Hence an aging and overthrown ex-President travels from his exile in Martinique to Geneva for medical advice on a mysterious pain. An ambulance driver at the hospital is a countryman who recognizes the former leader and tries, with his wife, to turn this connection to their advantage. But the old man is broke. His new friends wind up supporting him.
Some of the stories have the loose, easy air of anecdotes. In Sleeping Beauty and the Airplane, a man sees a gorgeous South American woman at the Charles de Gaulle Airport near Paris and then finds himself seated next to her on the eight-hour flight to New York City. She sleeps the whole time.

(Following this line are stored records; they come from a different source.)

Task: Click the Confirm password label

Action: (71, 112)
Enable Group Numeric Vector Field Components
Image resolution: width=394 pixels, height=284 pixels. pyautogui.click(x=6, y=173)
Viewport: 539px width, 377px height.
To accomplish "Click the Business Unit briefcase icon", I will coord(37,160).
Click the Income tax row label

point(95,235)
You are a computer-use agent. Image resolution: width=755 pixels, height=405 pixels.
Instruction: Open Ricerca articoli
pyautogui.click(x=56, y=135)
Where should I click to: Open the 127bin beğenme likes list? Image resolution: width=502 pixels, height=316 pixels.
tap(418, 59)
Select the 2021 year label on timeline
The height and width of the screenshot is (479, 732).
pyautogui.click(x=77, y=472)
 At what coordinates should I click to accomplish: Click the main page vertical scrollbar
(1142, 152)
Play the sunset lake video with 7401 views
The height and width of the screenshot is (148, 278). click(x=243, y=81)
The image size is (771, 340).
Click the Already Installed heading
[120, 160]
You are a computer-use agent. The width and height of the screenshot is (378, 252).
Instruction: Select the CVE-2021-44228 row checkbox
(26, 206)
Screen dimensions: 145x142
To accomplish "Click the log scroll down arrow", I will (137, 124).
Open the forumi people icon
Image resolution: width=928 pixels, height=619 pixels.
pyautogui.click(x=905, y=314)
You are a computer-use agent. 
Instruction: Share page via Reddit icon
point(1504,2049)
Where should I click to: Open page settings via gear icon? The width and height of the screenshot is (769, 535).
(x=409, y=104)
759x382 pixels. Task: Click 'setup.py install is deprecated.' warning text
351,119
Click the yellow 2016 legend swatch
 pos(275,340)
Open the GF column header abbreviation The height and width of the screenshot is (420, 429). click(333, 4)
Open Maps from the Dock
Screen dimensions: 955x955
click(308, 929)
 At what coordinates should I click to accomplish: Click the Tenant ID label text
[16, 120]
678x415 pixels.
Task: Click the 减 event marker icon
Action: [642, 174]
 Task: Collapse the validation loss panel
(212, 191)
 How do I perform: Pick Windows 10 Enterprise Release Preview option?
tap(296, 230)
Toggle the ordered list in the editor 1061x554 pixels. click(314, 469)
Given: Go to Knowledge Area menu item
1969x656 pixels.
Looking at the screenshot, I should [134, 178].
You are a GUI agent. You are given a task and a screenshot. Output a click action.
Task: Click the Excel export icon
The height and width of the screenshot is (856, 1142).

Others convey all the enchanting density of Garcia Marquez's fiction at its best. In The Saint, a man from the Colombian Andes takes the miraculously preserved body of his daughter, dead at age seven and exhumed 11 years later to make way for a dam, to Rome to seek her canonization by the church. When the story ends, 22 years later, he is still waiting, another outsider absorbed into the rhythms of the Eternal City.